Abstract expressionism developed between 1945 and 1948 by American artists like Willem de Kooning, Jackson Pollack, and Robert Motherwell. An outgrowth of surrealism, abstract expressionists also wanted to reach the unconscious mind for imagery. Since art was made intuitively, by recording the spontaneous gesture of the arm as it moves across a canvas or sheet of paper, a large format was used and the focus was on painting. There was little interest in printmaking in America at the time, so that few abstract expressionists produced prints 1945 - 1965.
Willem de Kooning's immense, powerful 1960 lithograph, Litho #2, therefore, is extremely unusual and important. The artist had produced only a few etchings previously and this and Litho #1 were his first attempts at lithography. Made at the print shop of the University of California at Berkeley, experienced lithographers Nathan Oliveira and George Miyasaki helped with the printing. In less than an hour, de Kooning produced images on two large lithographic stones. Karl Kasten, who ran the print shop, remembered, "All of us were overwhelmed by both the quality and the size of what Bill did on those stones...I think they are the greatest prints of the 20th century."

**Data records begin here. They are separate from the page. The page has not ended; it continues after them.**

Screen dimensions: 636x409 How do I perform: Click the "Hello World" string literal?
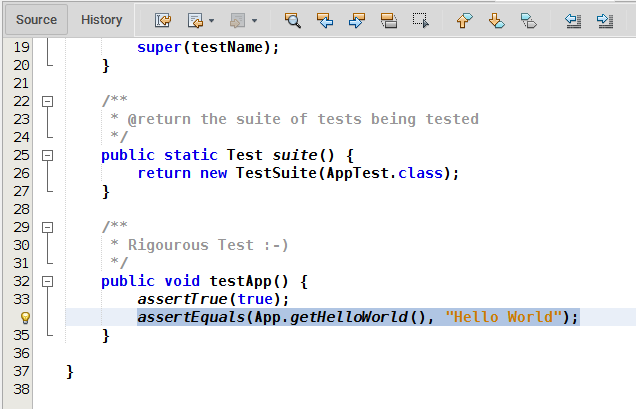tap(502, 317)
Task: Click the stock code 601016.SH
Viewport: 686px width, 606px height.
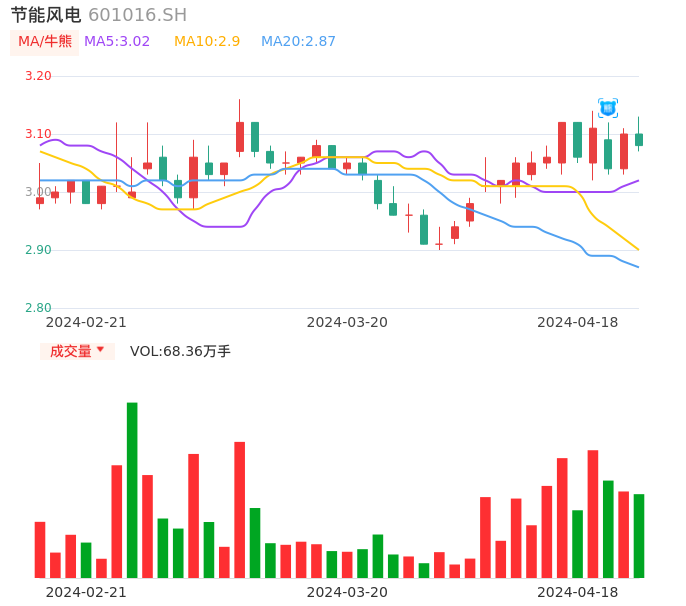Action: (137, 15)
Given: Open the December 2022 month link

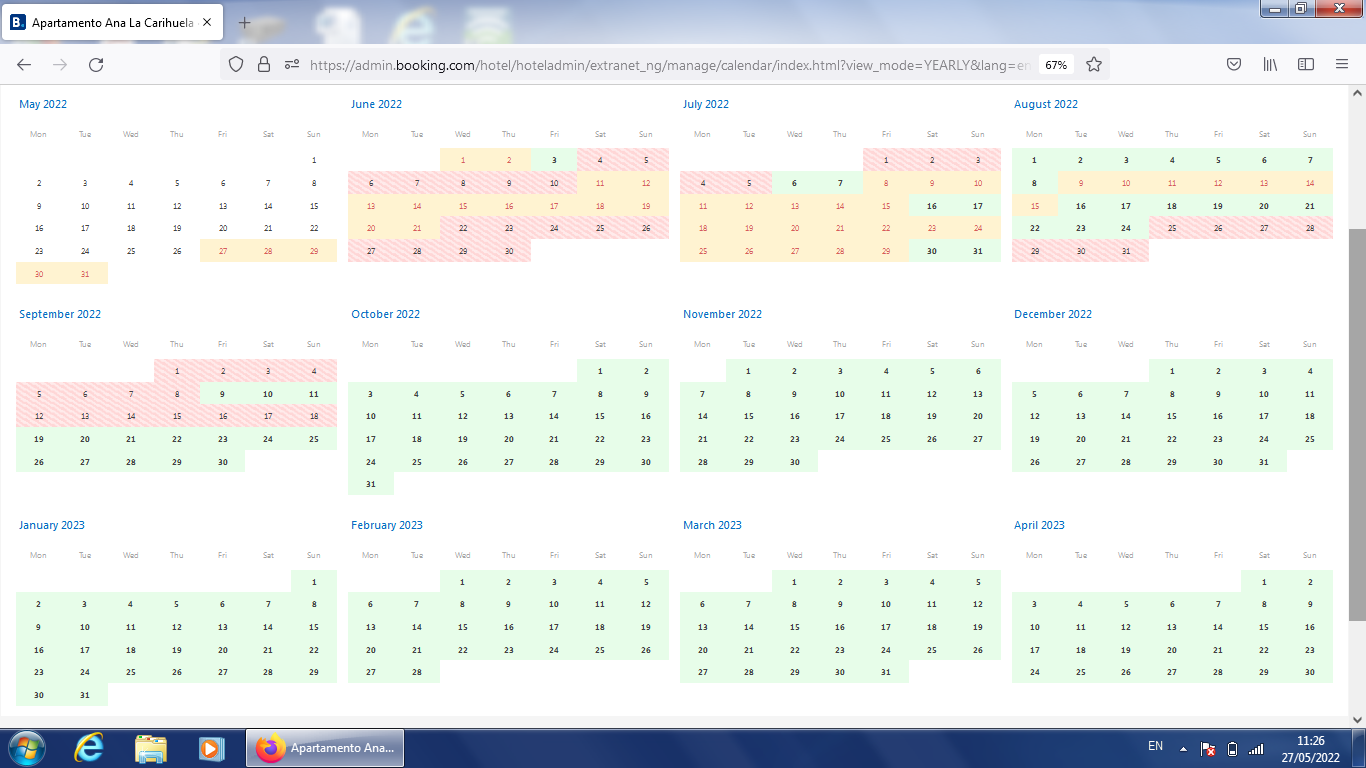Looking at the screenshot, I should (1053, 314).
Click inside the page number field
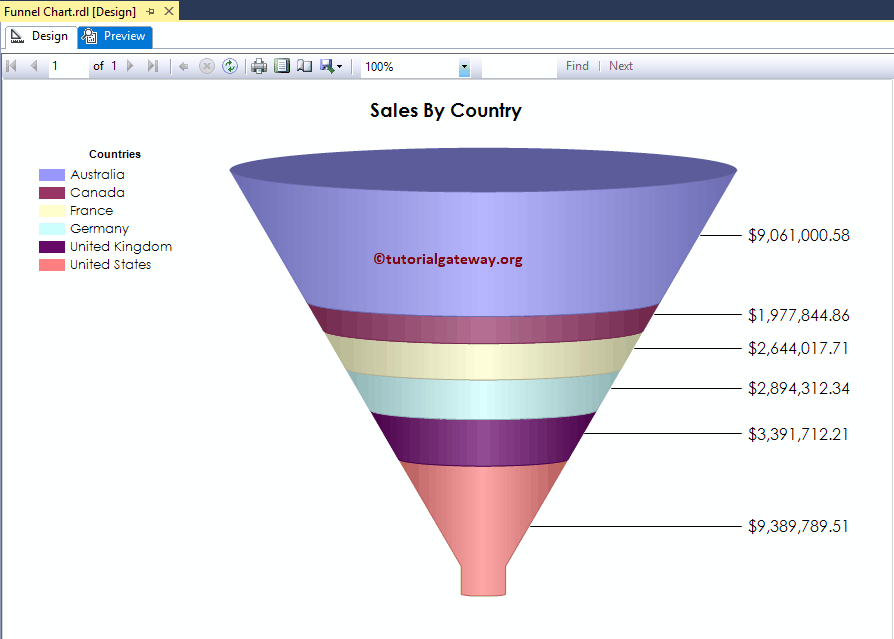 coord(65,66)
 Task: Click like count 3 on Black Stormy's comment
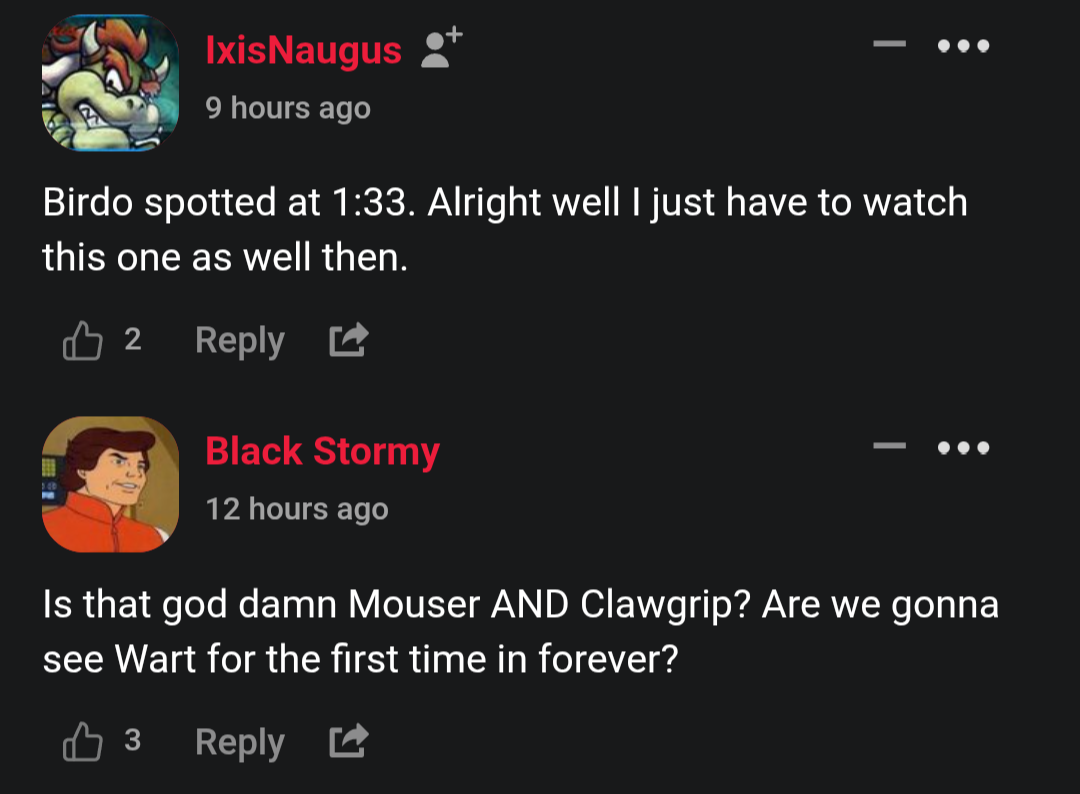point(132,741)
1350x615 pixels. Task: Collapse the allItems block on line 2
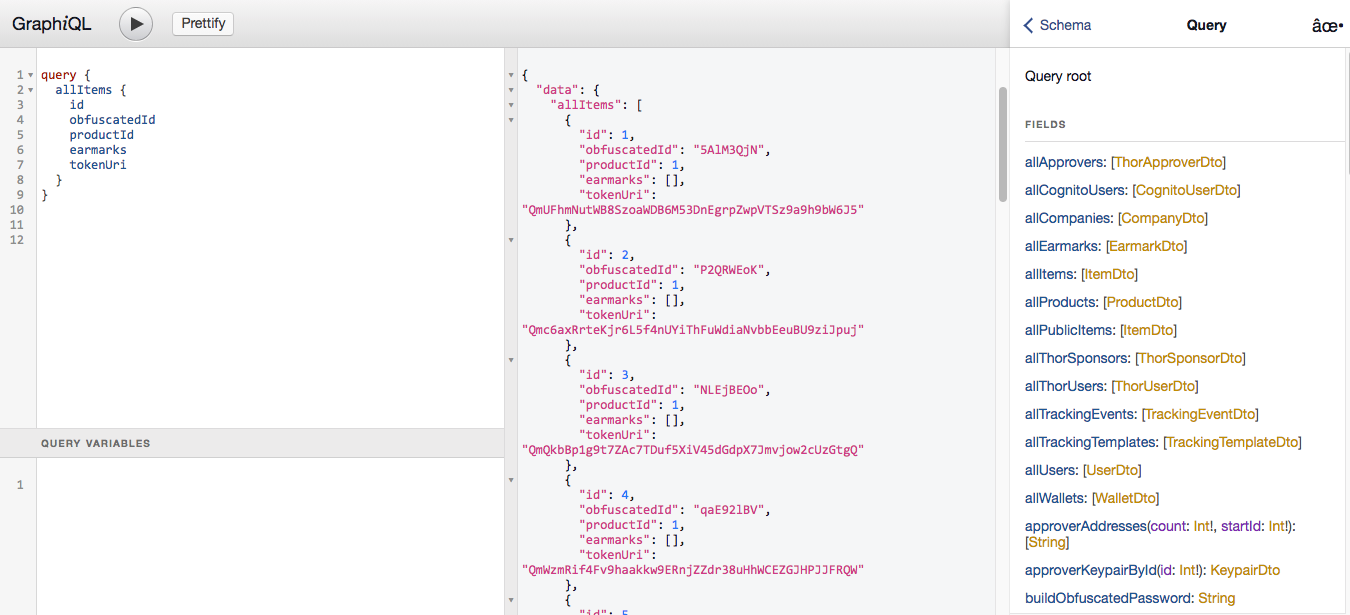[x=31, y=90]
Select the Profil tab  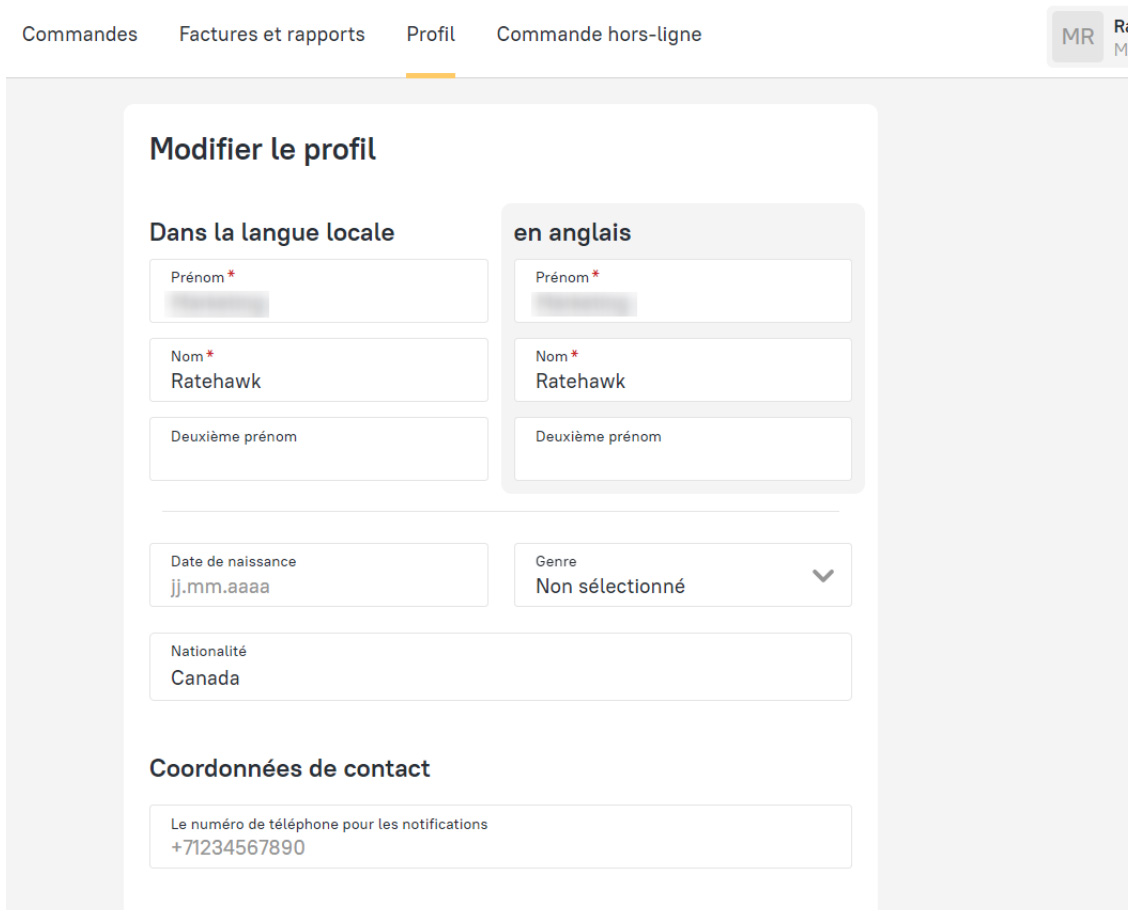(x=431, y=34)
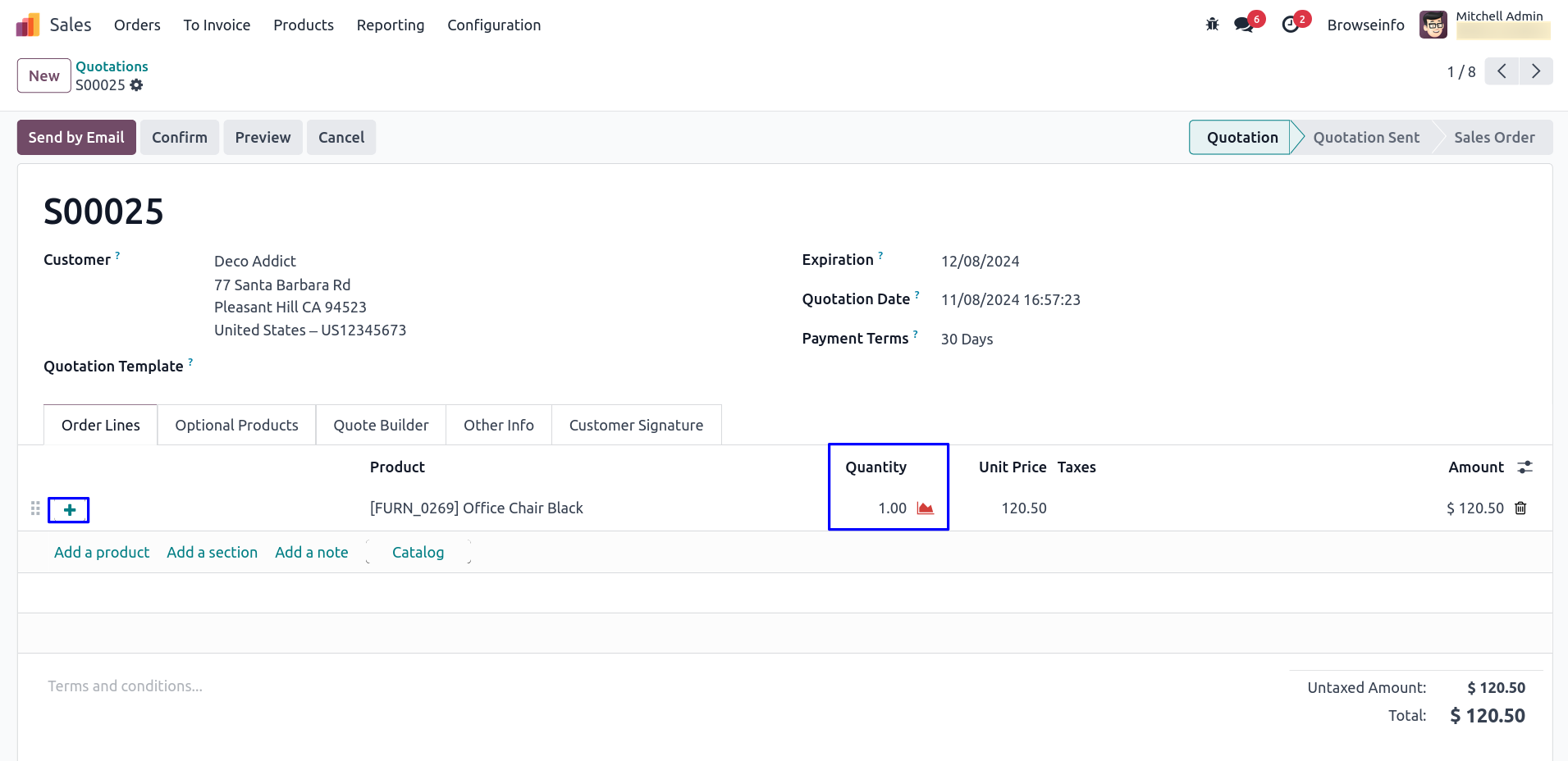Delete the Office Chair Black line

point(1520,508)
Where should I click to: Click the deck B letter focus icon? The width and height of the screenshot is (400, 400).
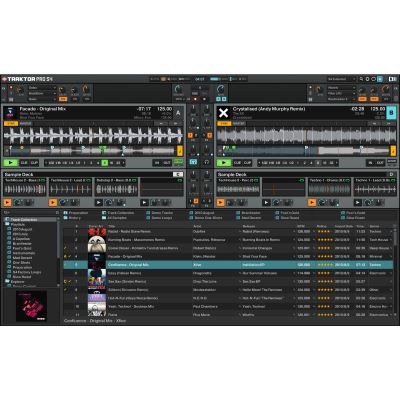pyautogui.click(x=391, y=113)
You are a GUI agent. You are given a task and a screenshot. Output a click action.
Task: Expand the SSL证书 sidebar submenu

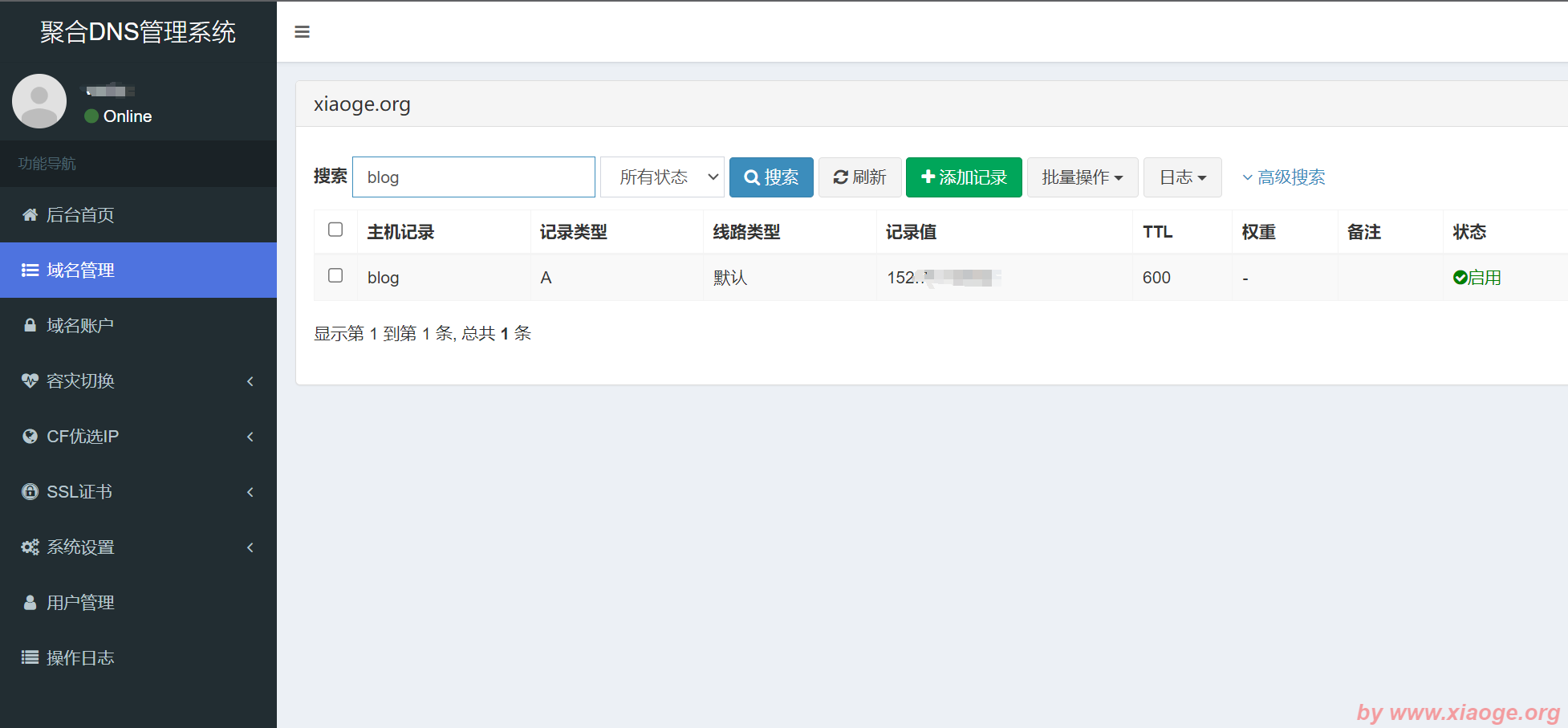coord(138,492)
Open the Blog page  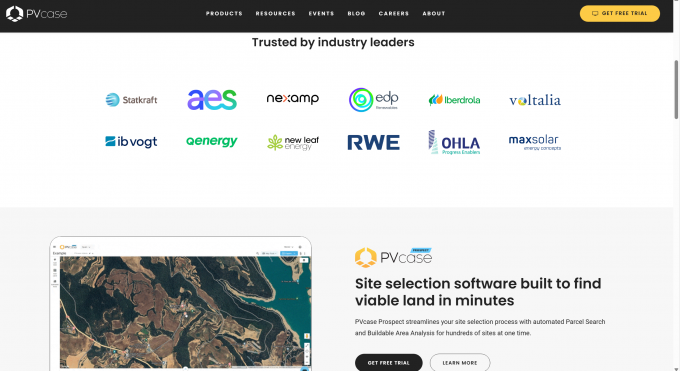[x=356, y=13]
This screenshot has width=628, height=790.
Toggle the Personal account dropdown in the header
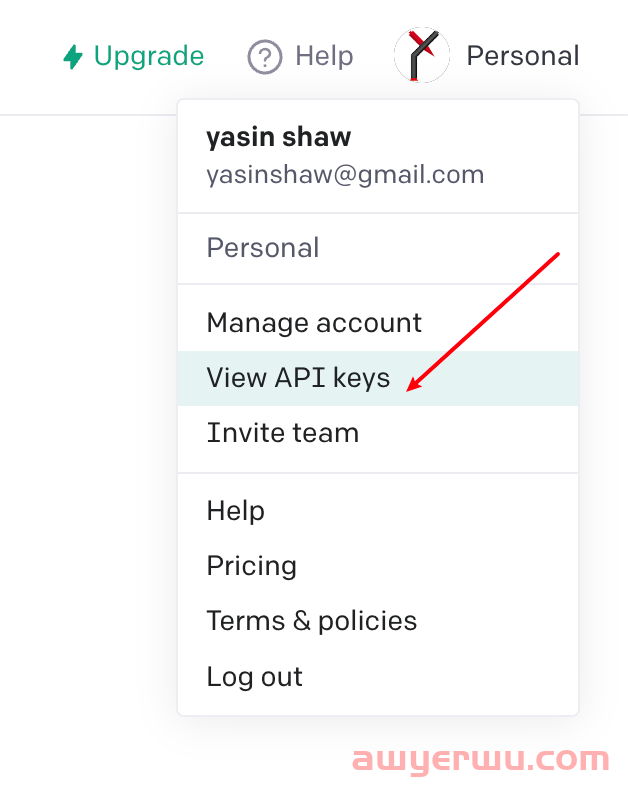pos(522,56)
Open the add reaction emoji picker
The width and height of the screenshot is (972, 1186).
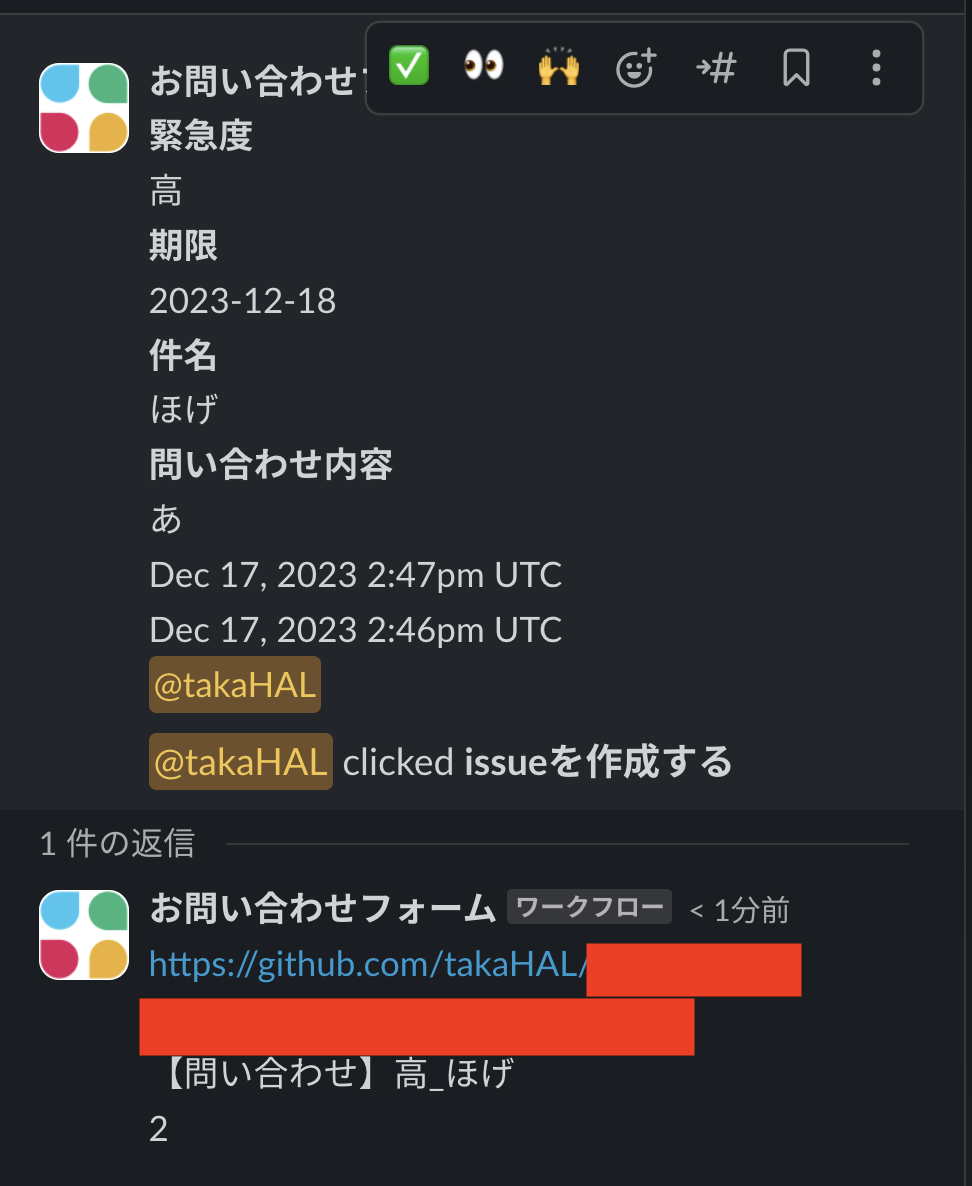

Litho #1 and Litho #2 were highly experimental and so only a few impressions of each were printed on architectural paper which happened to be handy. It is this wonderful sense of immediacy, however, of de Kooning's brush loaded with black ink moving rapidly across the surface of the stone, leaving drips and streaks and huge curving forms, that creates the powerful and exciting effect of continuous motion.